### DIRECTIVE A
Retype the passage of the rocket-clock thread below word for word, starting with "If this same" and going on through "back to front.".

### PROVIDED PASSAGE
────────────────

Hi WHy do you thnk there would be a difference between a single rocket and two rockets if the distance remained constant in the reference frame in both cases ?

18. ### Austin0

Hi Thanks for doing the diagrams for us. Interesting.
Having thought a little more it appears that in any case the overall observed Doppler shift would not be a meaningful indication of the relative dilation, as a large part of the effect is purely classical doppler and even if you went through the business of separating out this component, you would be left with a pure dilation evaluation that was comparing the clock rates at two different intervals on the respective world lines and still have the problem of interpreting that into relative rates at the "same" time in the accelerating frame.
Regarding the Rindler clocks and the constant relative Doppler: I find this curious and would like to know more but maybe not in this thread. ;-)

19. ### jartsa

580
Let's say we have a non-length-contracting accelerating rocket.

If a clock is thown from the rear of the rocket to the front of the rocket, it will be time dilated during the flight an amount that makes the reading of the clock to be the same as if the clock would have been in a gravity well.

If this same clock is thrown back to the rear from the front, it will be time dilated less than everything else in the rocket during the flight, and this effect is larger than the effect of the first throw, and the reading of the clock will be the same as if the clock had visited upper regions of a gravity well.

20. ### Austin0

Hi Take a look at yuiop's diagrams a couple of posts back. Compare the relative path lengths between forward and backward travel and see if you still think the front to back travel would have greater effect on elapsed time than the travel from back to front.

────────────────

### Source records
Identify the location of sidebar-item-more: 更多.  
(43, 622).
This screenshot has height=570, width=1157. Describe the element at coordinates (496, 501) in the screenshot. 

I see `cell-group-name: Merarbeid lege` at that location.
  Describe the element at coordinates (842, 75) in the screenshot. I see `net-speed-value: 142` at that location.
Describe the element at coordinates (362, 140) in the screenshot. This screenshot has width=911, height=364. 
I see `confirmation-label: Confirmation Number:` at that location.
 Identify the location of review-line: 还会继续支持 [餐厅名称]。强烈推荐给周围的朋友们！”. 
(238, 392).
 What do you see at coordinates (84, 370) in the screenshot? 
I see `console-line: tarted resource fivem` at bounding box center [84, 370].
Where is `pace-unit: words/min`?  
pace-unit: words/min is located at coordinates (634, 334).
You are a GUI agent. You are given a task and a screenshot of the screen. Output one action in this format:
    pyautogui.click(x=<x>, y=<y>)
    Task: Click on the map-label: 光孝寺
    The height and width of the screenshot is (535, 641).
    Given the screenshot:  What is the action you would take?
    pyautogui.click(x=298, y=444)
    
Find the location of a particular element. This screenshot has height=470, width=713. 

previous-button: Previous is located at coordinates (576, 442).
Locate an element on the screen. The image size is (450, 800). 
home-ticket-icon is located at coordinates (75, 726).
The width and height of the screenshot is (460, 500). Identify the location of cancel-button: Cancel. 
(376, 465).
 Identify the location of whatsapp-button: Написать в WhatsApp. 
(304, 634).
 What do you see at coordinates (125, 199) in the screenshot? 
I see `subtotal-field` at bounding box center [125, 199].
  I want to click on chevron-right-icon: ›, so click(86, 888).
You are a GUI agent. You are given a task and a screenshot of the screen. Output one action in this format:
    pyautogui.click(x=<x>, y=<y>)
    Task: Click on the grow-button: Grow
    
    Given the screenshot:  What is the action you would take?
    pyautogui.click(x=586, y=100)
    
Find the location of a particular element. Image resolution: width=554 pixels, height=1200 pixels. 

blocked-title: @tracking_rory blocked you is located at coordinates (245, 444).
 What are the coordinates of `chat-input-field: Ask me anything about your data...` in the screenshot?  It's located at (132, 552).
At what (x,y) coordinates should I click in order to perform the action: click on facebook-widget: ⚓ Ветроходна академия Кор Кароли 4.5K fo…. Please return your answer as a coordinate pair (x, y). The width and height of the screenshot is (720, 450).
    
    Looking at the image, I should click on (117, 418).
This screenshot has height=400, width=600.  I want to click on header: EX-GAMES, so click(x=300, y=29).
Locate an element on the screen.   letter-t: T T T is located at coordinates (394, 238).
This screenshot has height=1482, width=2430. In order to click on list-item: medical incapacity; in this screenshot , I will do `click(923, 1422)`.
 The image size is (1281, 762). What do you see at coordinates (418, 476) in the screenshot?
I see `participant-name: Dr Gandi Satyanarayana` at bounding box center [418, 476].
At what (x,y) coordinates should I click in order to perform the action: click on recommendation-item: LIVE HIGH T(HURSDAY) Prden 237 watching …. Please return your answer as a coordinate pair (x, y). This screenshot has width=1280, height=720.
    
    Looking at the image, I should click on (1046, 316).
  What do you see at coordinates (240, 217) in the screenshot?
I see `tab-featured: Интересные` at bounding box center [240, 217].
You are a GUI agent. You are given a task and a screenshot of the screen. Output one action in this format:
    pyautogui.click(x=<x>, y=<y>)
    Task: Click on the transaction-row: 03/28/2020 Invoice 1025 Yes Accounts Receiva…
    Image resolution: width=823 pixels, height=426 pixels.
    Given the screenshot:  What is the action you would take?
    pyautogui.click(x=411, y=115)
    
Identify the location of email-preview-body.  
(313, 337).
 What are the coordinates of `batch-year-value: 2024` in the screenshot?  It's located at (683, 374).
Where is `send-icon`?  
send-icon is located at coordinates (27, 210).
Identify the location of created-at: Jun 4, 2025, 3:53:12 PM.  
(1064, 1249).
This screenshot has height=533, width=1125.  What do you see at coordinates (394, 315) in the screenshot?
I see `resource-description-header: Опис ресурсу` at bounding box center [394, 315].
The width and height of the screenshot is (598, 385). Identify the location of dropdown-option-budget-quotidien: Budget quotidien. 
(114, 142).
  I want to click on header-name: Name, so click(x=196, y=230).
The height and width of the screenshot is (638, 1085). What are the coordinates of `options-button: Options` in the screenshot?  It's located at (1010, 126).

────────────────

### DIRECTIVE B
From the source records, echo the lines verbatim, starting with the line with "coordinates (394, 238)." and going on through the line with "center [418, 476].".

### SOLUTION A
If this same clock is thrown back to the rear from the front, it will be time dilated less than everything else in the rocket during the flight, and this effect is larger than the effect of the first throw, and the reading of the clock will be the same as if the clock had visited upper regions of a gravity well.

20. ### Austin0

Hi Take a look at yuiop's diagrams a couple of posts back. Compare the relative path lengths between forward and backward travel and see if you still think the front to back travel would have greater effect on elapsed time than the travel from back to front.

### SOLUTION B
Locate an element on the screen.   letter-t: T T T is located at coordinates (394, 238).
This screenshot has height=1482, width=2430. In order to click on list-item: medical incapacity; in this screenshot , I will do `click(923, 1422)`.
 The image size is (1281, 762). What do you see at coordinates (418, 476) in the screenshot?
I see `participant-name: Dr Gandi Satyanarayana` at bounding box center [418, 476].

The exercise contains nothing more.